Lay out the rows from the line containing "is (811, 1512)." through the line containing "point(283,553)" as a two-column CSV with the header instruction,answer, one row per request. Place each request's text and its answer in a single quoted field apiece, with line breaks replaced by spaces.

Listed records ->
------------------------------------------------
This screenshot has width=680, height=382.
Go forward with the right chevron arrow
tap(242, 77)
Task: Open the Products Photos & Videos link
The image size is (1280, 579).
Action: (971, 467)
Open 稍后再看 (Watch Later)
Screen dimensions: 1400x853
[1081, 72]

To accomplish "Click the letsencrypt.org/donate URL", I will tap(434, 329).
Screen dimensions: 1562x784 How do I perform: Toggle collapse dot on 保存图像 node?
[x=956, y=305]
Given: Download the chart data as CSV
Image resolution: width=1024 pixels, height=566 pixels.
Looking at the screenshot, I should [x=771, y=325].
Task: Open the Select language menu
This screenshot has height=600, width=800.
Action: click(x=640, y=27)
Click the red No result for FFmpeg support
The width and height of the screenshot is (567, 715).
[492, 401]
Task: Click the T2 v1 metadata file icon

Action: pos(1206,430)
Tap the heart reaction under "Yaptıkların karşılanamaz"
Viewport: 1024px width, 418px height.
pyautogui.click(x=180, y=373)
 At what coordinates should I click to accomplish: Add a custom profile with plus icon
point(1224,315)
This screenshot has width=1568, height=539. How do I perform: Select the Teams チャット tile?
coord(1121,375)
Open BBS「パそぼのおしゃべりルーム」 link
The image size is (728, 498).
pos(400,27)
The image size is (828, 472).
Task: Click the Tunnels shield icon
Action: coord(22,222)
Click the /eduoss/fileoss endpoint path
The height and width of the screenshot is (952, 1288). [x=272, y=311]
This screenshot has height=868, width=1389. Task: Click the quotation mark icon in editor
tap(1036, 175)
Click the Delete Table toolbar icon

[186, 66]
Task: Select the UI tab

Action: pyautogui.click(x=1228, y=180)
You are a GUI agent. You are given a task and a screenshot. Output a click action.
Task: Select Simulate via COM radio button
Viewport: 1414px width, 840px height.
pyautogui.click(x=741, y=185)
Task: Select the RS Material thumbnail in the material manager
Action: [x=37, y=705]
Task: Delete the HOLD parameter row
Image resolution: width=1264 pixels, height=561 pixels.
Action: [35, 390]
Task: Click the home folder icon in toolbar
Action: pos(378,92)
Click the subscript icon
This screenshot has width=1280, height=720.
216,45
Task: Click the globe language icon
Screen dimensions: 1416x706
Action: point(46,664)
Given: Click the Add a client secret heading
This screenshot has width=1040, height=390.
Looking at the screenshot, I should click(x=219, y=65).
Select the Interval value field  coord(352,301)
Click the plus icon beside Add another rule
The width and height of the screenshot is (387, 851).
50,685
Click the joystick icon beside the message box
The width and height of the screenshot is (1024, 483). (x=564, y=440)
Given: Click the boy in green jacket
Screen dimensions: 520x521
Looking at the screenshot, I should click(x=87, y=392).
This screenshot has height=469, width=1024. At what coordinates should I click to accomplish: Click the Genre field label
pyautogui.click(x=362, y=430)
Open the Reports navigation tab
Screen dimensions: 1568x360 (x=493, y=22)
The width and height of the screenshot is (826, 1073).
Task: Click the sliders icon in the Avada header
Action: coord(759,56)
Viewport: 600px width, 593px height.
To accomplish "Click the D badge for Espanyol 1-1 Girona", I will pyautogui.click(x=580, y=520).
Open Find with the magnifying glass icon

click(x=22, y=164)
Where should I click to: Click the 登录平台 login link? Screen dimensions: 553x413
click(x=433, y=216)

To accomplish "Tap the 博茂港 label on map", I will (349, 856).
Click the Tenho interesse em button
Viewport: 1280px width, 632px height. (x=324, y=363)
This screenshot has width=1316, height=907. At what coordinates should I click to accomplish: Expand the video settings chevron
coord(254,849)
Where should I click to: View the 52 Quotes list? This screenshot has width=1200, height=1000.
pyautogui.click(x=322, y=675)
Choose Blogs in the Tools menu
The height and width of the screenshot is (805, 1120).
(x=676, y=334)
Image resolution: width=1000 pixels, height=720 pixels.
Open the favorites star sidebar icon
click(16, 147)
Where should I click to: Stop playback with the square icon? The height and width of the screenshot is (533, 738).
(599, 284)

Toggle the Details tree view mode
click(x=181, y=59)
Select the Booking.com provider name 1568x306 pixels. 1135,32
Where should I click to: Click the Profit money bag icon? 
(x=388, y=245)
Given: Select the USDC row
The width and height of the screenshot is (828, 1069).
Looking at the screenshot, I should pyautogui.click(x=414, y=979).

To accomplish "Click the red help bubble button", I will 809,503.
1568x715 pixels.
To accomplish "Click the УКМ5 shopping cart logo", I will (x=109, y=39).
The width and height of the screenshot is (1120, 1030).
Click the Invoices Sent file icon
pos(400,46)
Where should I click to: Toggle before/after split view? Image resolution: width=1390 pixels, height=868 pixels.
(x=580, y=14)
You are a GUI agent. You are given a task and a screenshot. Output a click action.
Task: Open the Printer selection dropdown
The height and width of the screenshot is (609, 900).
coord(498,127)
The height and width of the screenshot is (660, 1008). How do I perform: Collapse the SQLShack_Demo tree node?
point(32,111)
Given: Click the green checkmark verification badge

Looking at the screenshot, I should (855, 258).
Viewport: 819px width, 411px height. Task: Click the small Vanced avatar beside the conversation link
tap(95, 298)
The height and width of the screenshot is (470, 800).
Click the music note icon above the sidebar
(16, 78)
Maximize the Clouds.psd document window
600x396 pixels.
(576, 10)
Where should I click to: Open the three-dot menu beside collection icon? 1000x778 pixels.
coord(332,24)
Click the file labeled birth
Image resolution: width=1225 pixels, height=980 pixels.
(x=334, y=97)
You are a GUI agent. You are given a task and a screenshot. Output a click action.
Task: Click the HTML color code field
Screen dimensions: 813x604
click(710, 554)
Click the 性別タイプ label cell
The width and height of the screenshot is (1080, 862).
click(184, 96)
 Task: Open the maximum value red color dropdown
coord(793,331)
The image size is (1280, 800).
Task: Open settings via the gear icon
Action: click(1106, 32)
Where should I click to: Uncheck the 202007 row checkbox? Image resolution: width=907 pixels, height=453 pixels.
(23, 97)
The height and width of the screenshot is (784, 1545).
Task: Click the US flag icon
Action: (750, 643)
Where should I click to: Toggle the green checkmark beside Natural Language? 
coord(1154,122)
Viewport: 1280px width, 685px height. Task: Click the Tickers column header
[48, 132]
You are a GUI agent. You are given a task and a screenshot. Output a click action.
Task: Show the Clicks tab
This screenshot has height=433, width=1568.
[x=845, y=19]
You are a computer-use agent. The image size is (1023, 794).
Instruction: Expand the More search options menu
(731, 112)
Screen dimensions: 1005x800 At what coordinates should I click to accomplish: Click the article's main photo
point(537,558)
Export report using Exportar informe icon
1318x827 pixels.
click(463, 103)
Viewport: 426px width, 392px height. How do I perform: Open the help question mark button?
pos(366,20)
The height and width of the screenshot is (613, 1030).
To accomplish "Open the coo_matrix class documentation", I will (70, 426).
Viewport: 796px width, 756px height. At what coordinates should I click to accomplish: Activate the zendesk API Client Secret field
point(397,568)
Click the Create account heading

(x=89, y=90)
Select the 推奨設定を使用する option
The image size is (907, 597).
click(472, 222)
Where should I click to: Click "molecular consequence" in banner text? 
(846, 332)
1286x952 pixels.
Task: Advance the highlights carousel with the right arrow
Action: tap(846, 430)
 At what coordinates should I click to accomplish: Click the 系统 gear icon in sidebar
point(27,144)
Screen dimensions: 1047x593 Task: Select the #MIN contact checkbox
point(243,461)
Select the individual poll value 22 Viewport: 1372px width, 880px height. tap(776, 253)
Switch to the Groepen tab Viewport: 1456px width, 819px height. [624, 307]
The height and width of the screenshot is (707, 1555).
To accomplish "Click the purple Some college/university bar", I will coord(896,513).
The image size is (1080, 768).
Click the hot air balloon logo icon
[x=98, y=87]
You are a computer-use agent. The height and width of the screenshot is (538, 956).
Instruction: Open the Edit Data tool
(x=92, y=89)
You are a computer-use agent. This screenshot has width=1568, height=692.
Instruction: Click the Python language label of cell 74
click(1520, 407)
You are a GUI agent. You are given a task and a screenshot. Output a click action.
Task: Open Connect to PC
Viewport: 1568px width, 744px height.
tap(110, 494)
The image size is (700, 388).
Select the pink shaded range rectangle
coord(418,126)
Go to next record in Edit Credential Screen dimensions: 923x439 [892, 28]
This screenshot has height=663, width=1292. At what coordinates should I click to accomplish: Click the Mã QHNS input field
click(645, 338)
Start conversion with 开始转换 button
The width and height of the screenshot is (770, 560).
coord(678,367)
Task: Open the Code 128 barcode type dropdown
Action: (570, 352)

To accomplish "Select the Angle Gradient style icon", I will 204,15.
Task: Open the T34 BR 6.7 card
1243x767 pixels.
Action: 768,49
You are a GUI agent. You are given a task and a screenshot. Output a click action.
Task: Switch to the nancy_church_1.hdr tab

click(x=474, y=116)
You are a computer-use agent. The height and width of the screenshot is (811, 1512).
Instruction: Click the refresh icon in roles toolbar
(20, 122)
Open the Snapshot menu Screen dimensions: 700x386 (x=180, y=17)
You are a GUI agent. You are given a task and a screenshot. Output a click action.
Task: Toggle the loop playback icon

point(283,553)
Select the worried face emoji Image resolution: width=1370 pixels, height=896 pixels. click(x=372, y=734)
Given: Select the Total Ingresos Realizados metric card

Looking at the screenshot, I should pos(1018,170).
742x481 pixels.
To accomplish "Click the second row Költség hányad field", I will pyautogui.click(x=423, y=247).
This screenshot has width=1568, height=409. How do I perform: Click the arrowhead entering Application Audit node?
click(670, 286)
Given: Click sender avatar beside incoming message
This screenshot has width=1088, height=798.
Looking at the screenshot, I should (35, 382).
------------------------------------------------
Task solution ->
instruction,answer
"You are a computer-use agent. The height and width of the screenshot is (811, 1512). Instruction: Click the refresh icon in roles toolbar","(20, 122)"
"Open the Snapshot menu Screen dimensions: 700x386","(x=180, y=17)"
"You are a GUI agent. You are given a task and a screenshot. Output a click action. Task: Toggle the loop playback icon","point(283,553)"